This concept is quite powerful. The /config directory can then be mounted on a different device from the rest of the root filesystem. This way, the root can consist of a smaller read-only filesystem, and the /config filesystem can live in flash and be read/write. Each configuration file looks like it lives where the server software expects it to live, but in reality it can be changed at will by the configuration software.
The Embedded Linux Workshop takes this concept one step further. Instead of having multiple configuration files in one read/write directory, there is a single configuration file that can either live in a single read/write directory or, using a simple kernel driver, in raw flash memory. There are several advantages to centralizing the configuration information to a single file:
You don’t have to have a full flash filesystem to store a single file.
Your configuration software doesn’t have to understand how to modify all the different types of configuration files in existence. Most configuration files are meant for humans to modify, not computer programs, so they’re difficult to change programmatically.
A single configuration file makes replicating an embedded device simple—copy a single file from one machine to the other.
A simple name=value structure works for most situations. This structure is easily understandable by humans and easily parsable and modifiable by computers.

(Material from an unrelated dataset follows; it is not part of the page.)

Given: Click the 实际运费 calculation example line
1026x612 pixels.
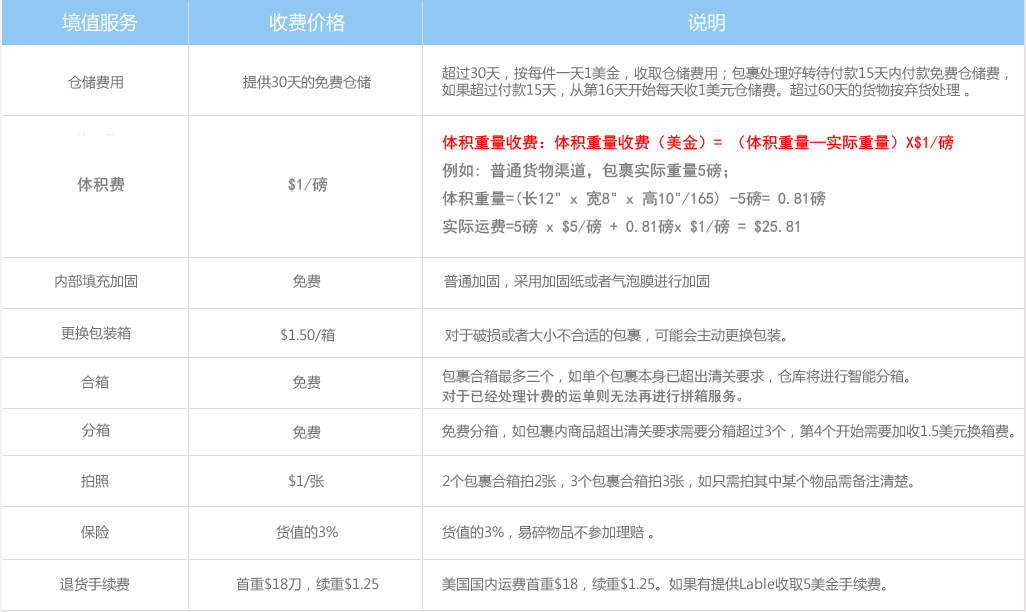Looking at the screenshot, I should (x=621, y=227).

Resolving Software Expectation Conflicts
There’s still one problem with this approach; the software programs that require the configuration files expect them to be in a certain form.The syslogd program, for example, won’t know what to do with the name=value syntax used by the Embedded Linux Workshop’s single configuration file.
There are basically two approaches to resolving this problem:
Modify the programs so that they can use the single configuration file directly.
Using the information in the single Embedded Linux Workshop configuration file, create the configuration file(s) that the program expects to see.
For the most part, I use the second approach for the Embedded Linux Workshop. I believe that the fewer changes made to the individual components of an embedded project (syslogd, for example), the better. Here’s why:
If it was working when you got it, and you didn’t touch it, it should still work in the field.
Changing software such as syslogd is difficult and error-prone if you’re not already familiar with the software. However, creating the syslogd.conf file out of name=value pairs from the single configuration file is relatively easy.
If you change the syslogd software to read its configuration information directly from the single configuration file, that’s a substantial change that you’ll have to keep track of forever. If you need to upgrade to a later version of syslogd in the future, you’ll have to create and apply a patch to the new version, fixing any problems in software you may not have seen for a while. On the other hand, if you use the second approach—creating the configuration file(s) that the software expects to see—and the configuration file syntax has not changed in the new version, you have no work to do when you upgrade versions.
There are a few drawbacks to building the configuration file(s) that the software expects to see rather than changing the software to use the single configuration file. First, your boot time will be slower than it could be. Probably not by much, but still—slower. Second, the custom configuration file(s) will take up more room on your embedded device. The software to create the application-specific configuration file and the configuration file itself both take up room that may be extremely valuable, depending on the size of your embedded device. You can normally remove the application-specific configuration file once the software that needs it is finished reading it, but doing so adds complexity to your startup code.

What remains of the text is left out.